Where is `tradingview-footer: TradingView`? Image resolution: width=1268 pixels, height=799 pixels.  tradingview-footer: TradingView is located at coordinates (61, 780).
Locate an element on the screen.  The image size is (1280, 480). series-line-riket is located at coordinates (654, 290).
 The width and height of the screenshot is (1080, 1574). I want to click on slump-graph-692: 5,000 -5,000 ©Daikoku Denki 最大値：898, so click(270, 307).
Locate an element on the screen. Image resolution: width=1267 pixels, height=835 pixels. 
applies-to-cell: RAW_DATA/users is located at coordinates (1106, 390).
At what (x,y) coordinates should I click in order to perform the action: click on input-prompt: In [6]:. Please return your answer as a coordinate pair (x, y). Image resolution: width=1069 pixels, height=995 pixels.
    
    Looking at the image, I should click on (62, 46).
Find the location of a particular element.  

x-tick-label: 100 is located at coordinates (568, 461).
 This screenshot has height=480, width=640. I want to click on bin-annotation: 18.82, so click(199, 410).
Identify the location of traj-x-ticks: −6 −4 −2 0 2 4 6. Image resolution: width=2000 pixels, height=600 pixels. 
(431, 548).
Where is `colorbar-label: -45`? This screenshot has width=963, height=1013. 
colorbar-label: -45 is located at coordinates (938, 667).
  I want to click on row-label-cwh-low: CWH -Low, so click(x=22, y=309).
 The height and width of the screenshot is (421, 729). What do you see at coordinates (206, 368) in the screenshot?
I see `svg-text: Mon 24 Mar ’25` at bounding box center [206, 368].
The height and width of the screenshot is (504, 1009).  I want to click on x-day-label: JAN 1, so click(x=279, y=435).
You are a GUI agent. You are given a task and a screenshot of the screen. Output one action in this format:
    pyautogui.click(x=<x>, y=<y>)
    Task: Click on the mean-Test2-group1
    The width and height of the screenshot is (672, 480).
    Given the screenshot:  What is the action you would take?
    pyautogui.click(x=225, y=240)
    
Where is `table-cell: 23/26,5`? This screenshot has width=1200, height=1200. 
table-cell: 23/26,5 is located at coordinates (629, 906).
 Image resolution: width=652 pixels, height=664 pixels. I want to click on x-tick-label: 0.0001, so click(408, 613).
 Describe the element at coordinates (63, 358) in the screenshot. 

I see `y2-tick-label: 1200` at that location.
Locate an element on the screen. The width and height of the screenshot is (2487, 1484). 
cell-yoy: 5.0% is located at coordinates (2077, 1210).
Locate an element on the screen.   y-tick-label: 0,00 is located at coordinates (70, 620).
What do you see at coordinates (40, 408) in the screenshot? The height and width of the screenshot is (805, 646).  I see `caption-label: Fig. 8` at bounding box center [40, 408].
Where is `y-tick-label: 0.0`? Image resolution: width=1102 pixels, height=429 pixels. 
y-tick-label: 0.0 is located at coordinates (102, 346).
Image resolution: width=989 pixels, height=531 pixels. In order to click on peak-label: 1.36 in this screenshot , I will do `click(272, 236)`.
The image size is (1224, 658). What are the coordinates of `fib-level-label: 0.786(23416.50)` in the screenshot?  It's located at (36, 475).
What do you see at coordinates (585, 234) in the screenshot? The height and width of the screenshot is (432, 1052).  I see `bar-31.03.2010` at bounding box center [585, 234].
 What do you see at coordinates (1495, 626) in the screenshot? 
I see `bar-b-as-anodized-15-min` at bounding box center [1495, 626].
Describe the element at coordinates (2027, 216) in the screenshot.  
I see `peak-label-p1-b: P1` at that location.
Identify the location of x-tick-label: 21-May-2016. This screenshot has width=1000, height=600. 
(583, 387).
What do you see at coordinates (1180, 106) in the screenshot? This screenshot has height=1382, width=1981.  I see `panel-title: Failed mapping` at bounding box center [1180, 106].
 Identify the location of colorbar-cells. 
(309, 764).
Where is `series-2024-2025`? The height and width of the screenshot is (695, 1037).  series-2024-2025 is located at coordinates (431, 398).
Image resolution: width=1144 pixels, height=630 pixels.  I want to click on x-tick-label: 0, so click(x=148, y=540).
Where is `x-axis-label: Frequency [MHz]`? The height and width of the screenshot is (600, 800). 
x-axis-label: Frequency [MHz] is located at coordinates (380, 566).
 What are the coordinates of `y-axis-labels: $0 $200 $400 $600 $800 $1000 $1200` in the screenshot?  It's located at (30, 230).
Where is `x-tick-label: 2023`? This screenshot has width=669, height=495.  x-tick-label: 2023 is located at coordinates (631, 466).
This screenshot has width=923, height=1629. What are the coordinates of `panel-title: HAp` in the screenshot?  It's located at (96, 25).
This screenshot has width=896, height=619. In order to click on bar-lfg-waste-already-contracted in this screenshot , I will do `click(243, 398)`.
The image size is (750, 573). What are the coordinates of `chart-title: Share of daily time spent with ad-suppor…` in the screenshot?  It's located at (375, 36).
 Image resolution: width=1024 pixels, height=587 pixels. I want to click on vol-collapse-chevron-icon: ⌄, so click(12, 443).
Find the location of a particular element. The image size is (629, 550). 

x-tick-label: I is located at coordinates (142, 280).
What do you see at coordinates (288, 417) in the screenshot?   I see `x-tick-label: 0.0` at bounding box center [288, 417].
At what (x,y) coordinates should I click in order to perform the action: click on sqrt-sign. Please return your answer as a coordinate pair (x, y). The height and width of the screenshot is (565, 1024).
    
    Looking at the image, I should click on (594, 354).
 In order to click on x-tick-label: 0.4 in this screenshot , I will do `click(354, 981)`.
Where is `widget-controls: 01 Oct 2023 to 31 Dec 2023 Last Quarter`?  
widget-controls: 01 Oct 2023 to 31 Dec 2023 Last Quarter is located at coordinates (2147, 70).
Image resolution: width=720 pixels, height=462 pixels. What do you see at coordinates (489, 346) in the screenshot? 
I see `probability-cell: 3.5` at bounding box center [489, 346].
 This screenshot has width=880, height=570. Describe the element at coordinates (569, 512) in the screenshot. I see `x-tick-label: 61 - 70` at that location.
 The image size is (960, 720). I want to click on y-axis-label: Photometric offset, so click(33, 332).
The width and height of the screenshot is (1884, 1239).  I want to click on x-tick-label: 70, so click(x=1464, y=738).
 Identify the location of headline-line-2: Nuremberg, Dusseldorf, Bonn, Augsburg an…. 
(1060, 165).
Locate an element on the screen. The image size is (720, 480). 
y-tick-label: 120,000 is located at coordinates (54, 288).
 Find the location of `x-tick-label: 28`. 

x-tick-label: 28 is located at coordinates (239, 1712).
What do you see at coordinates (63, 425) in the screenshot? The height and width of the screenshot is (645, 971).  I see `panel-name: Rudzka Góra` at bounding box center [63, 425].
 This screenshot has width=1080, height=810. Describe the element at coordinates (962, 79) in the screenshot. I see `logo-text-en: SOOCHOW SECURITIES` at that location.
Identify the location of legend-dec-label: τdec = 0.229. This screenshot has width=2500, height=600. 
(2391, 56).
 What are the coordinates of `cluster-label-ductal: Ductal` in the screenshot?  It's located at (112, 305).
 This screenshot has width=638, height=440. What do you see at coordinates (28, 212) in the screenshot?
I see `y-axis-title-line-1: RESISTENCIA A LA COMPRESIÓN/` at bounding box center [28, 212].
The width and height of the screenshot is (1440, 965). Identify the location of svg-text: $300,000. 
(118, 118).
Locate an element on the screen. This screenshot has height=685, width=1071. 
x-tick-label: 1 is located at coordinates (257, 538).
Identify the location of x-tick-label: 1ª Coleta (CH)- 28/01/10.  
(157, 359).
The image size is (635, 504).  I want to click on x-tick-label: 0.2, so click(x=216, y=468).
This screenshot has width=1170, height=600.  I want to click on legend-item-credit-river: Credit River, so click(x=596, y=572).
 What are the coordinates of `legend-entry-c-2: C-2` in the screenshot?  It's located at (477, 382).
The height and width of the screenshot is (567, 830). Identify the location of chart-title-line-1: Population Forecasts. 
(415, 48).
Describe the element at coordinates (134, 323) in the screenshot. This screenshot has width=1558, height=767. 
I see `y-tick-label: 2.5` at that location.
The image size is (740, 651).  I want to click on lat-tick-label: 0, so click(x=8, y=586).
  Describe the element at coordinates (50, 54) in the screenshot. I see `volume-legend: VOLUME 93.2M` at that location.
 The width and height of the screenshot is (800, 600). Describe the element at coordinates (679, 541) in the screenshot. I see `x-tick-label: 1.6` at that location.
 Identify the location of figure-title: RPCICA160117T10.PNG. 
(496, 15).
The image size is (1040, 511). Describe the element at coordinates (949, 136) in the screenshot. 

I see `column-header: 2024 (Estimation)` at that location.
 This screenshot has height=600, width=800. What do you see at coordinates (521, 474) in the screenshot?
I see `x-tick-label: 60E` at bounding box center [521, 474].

What is required:
Print the data exactly as it appears, from the first line through the line containing "applies-to-cell: RAW_DATA/users is", both included.

Reply:
Where is `tradingview-footer: TradingView`? Image resolution: width=1268 pixels, height=799 pixels.  tradingview-footer: TradingView is located at coordinates (61, 780).
Locate an element on the screen.  The image size is (1280, 480). series-line-riket is located at coordinates (654, 290).
 The width and height of the screenshot is (1080, 1574). I want to click on slump-graph-692: 5,000 -5,000 ©Daikoku Denki 最大値：898, so click(270, 307).
Locate an element on the screen. Image resolution: width=1267 pixels, height=835 pixels. 
applies-to-cell: RAW_DATA/users is located at coordinates (1106, 390).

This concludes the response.